Stored items
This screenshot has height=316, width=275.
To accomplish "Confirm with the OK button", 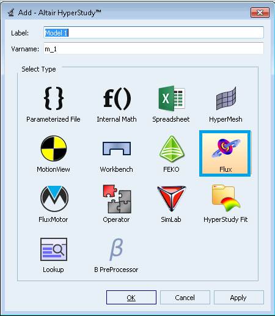I will [131, 298].
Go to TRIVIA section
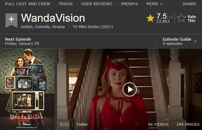 tap(66, 4)
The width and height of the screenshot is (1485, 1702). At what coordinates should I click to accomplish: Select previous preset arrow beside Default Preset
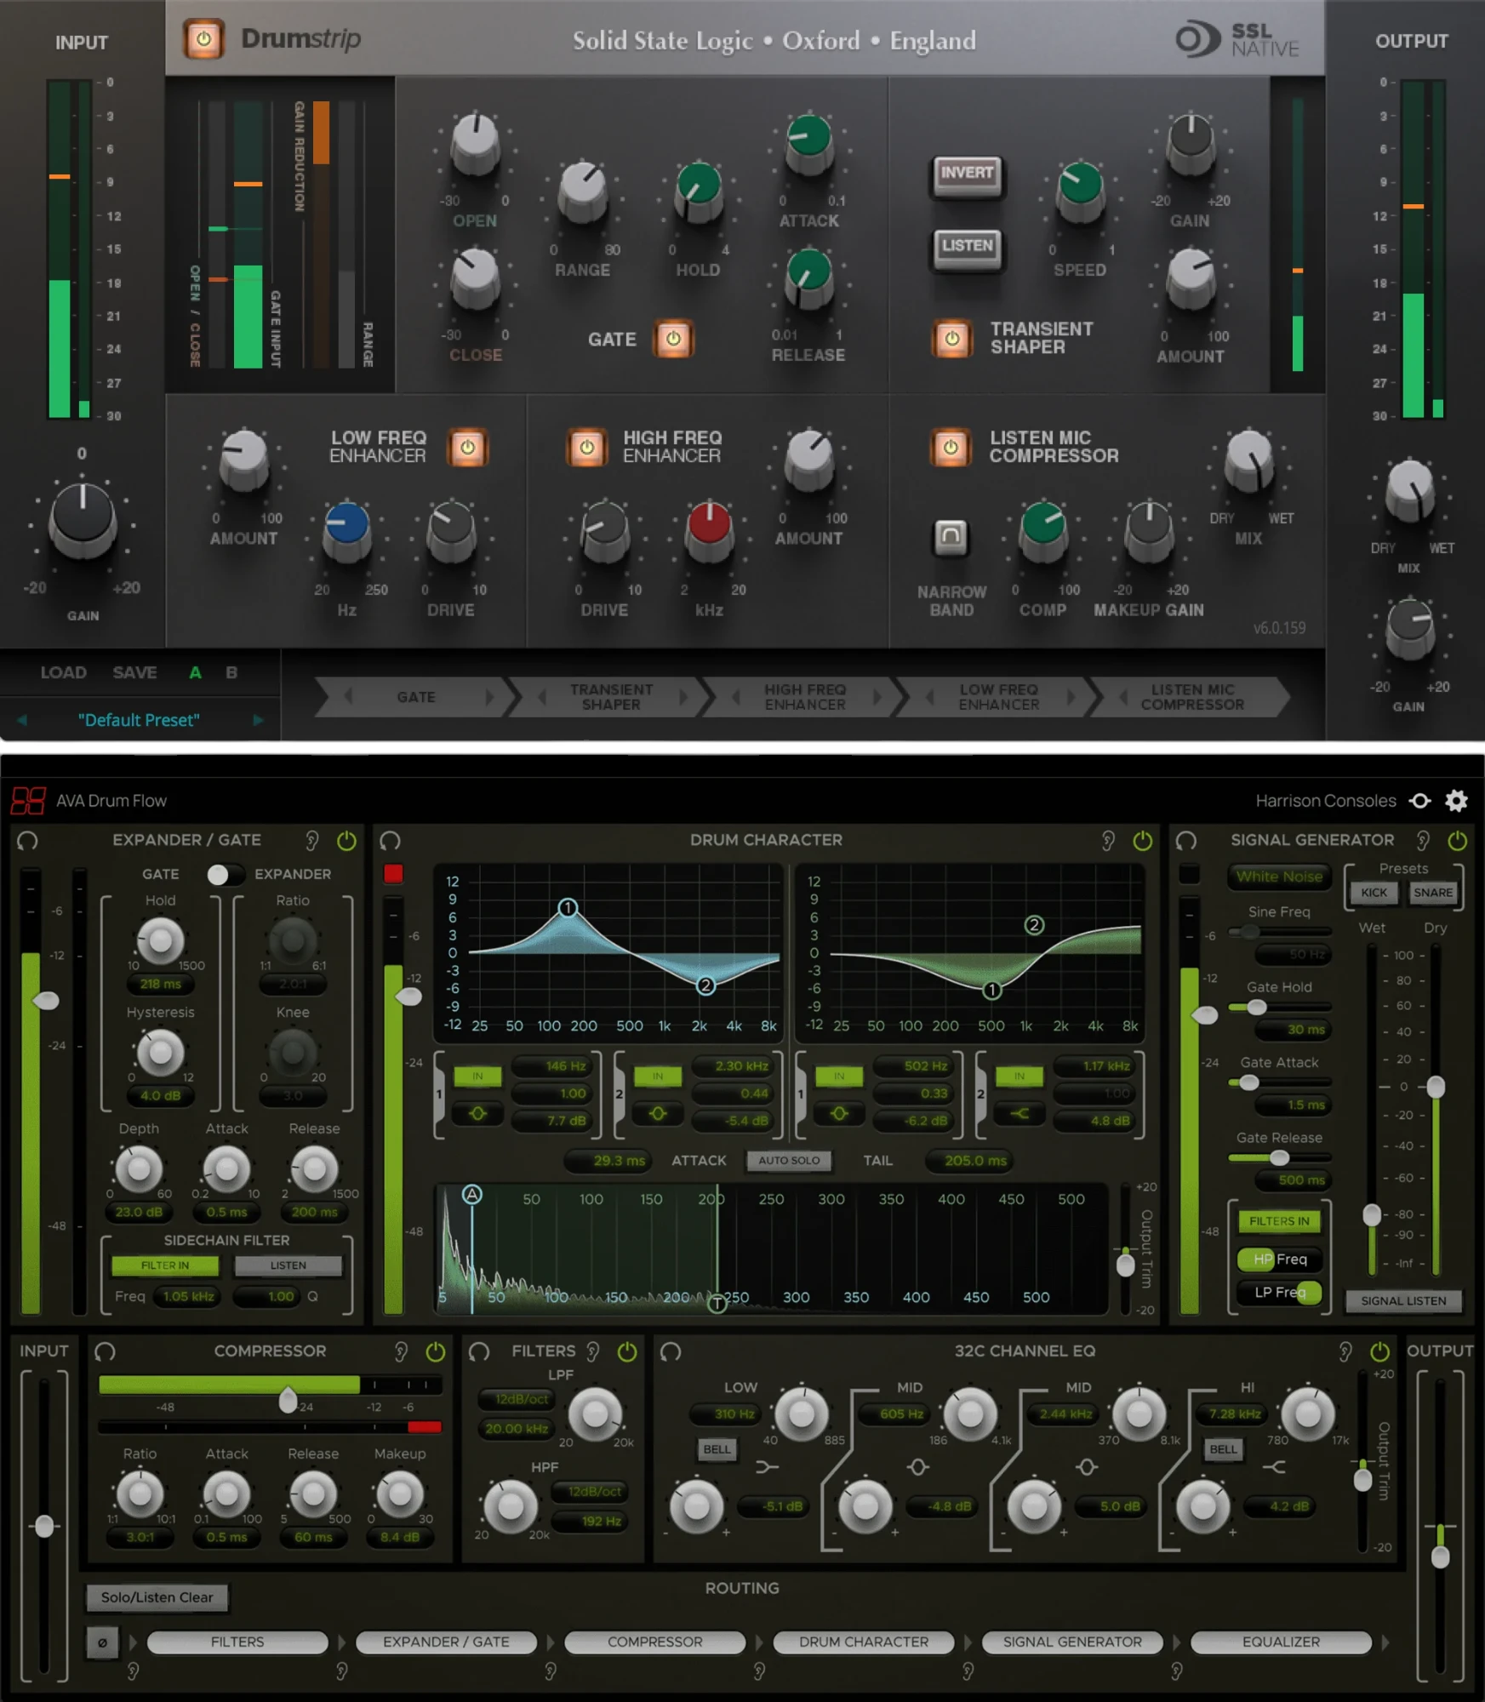(22, 720)
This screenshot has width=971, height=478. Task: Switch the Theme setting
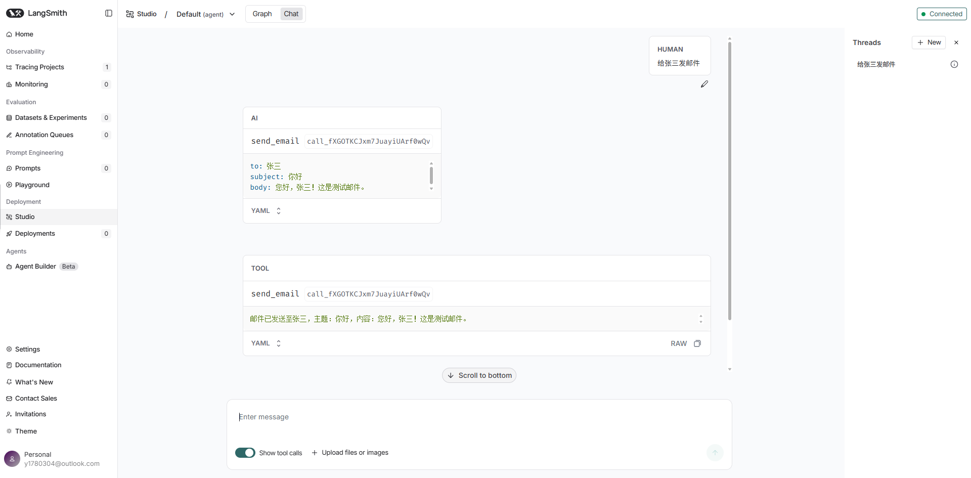(26, 431)

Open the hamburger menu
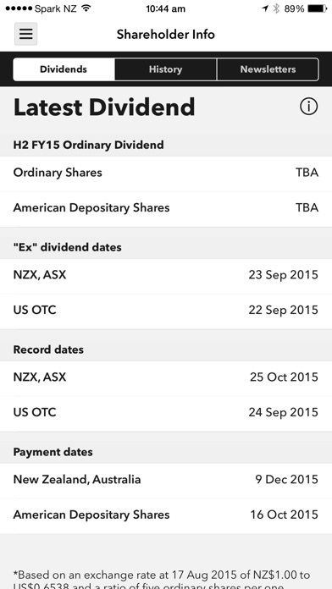[25, 34]
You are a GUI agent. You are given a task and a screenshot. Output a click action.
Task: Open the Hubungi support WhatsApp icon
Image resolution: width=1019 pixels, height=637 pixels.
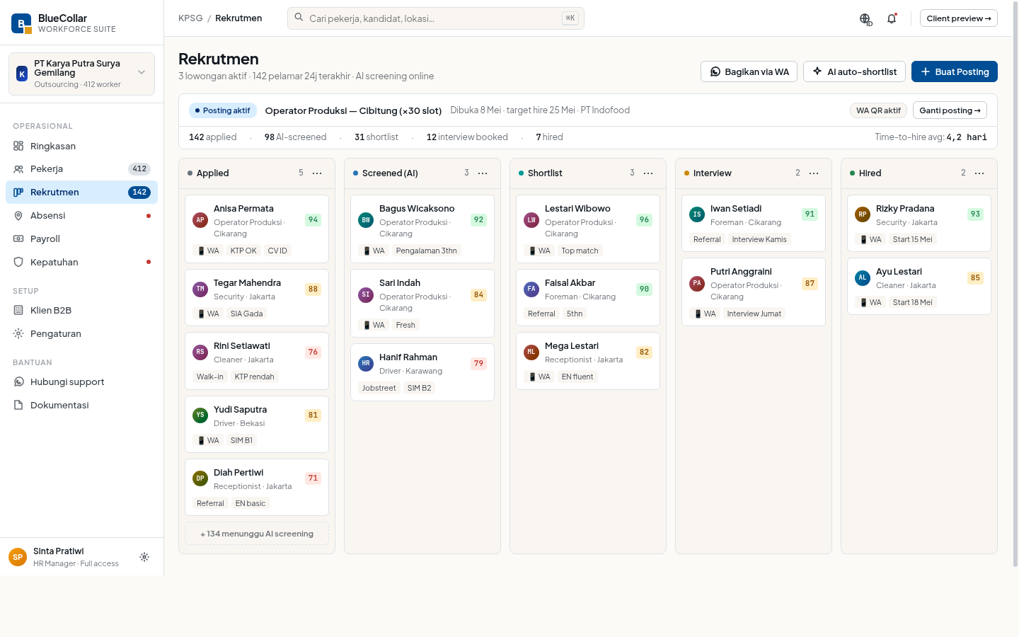(18, 381)
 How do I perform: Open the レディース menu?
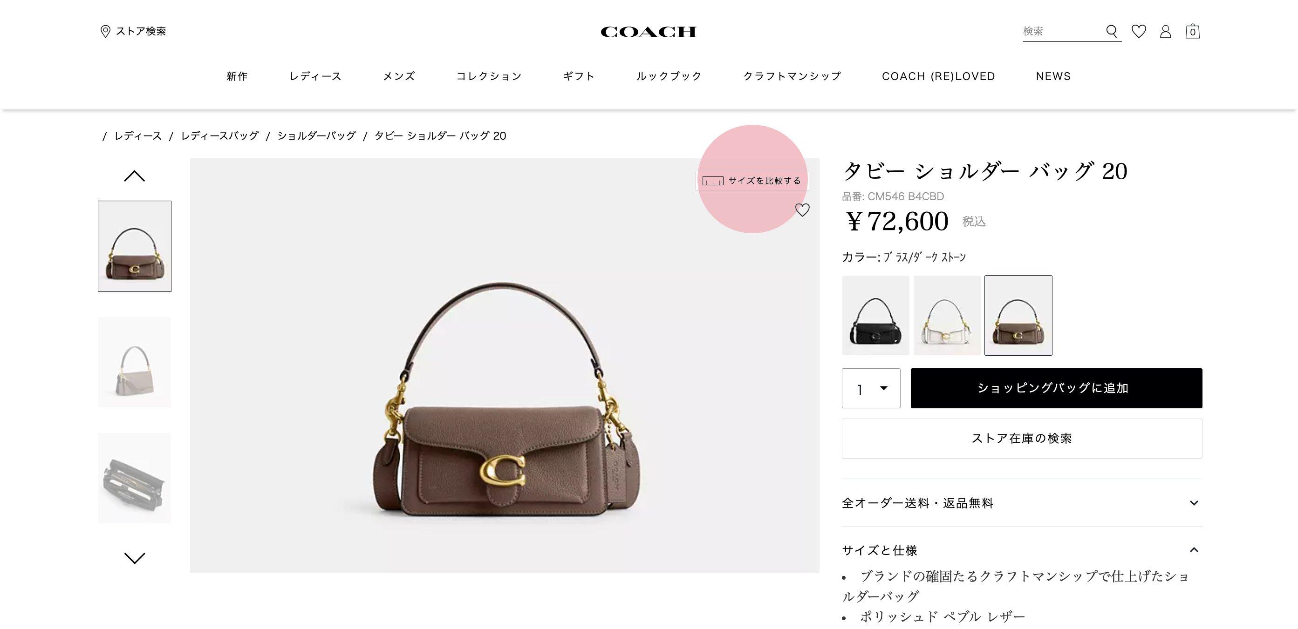tap(316, 76)
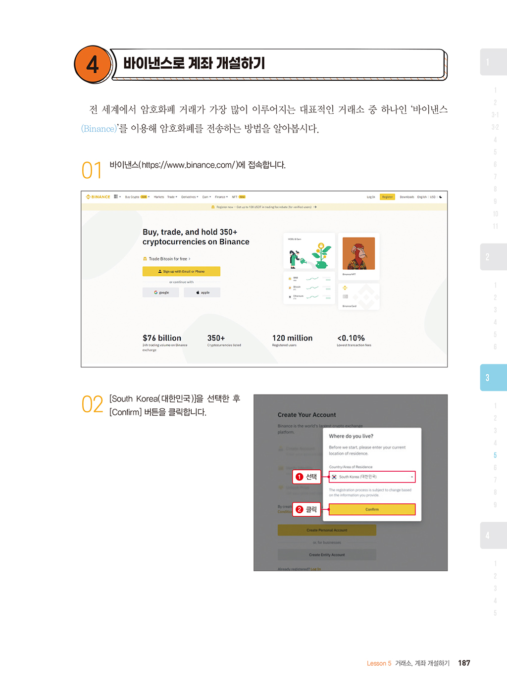
Task: Open the apps grid menu icon
Action: coord(116,197)
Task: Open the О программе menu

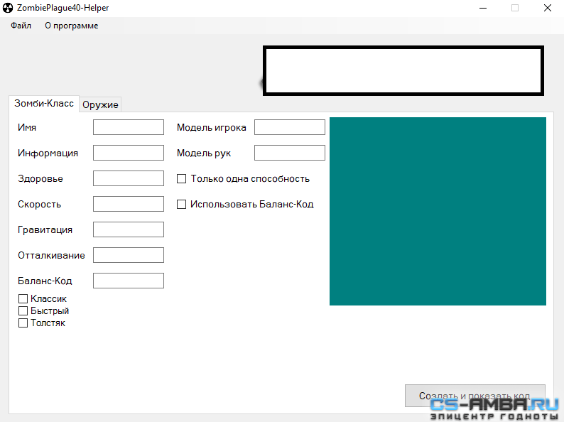Action: click(x=71, y=26)
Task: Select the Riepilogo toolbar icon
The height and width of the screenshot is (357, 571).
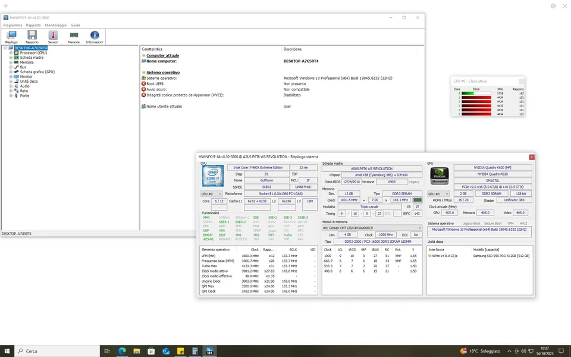Action: [x=11, y=36]
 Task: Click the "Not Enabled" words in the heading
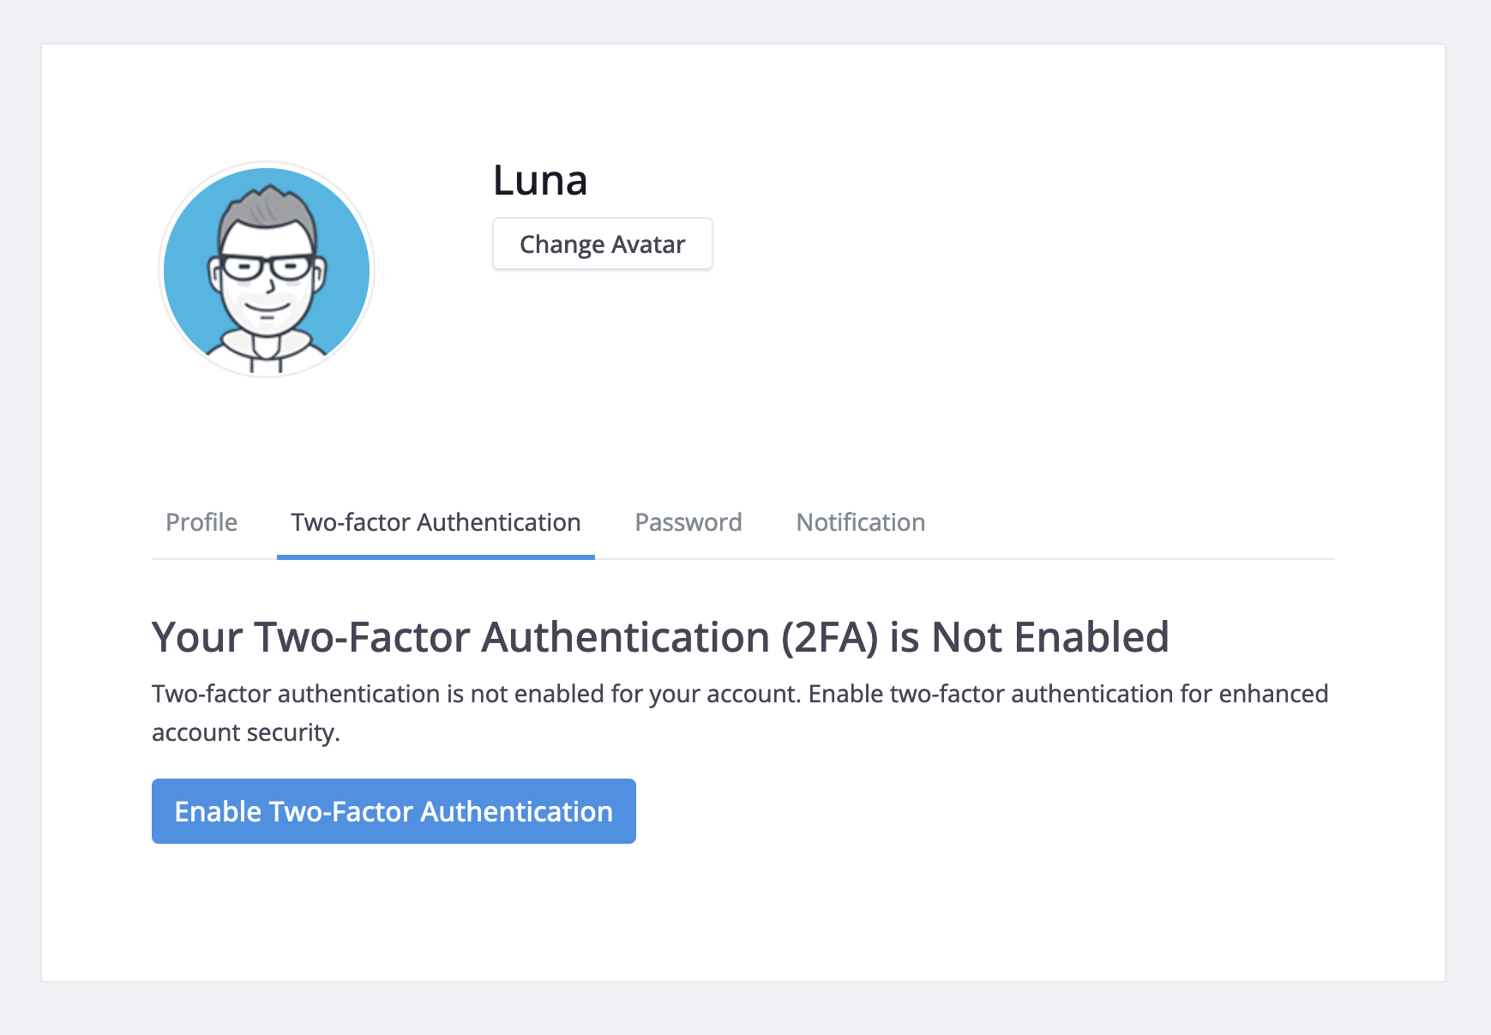tap(1050, 638)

* Your objective: Omit all pictures and write out, exactly, only the lines from the line containing "The height and" through the last line of the entries above.

* Output:
The height and width of the screenshot is (357, 571).
Action: [x=11, y=36]
 Task: Click the "Not Enabled" words in the heading
tap(1050, 638)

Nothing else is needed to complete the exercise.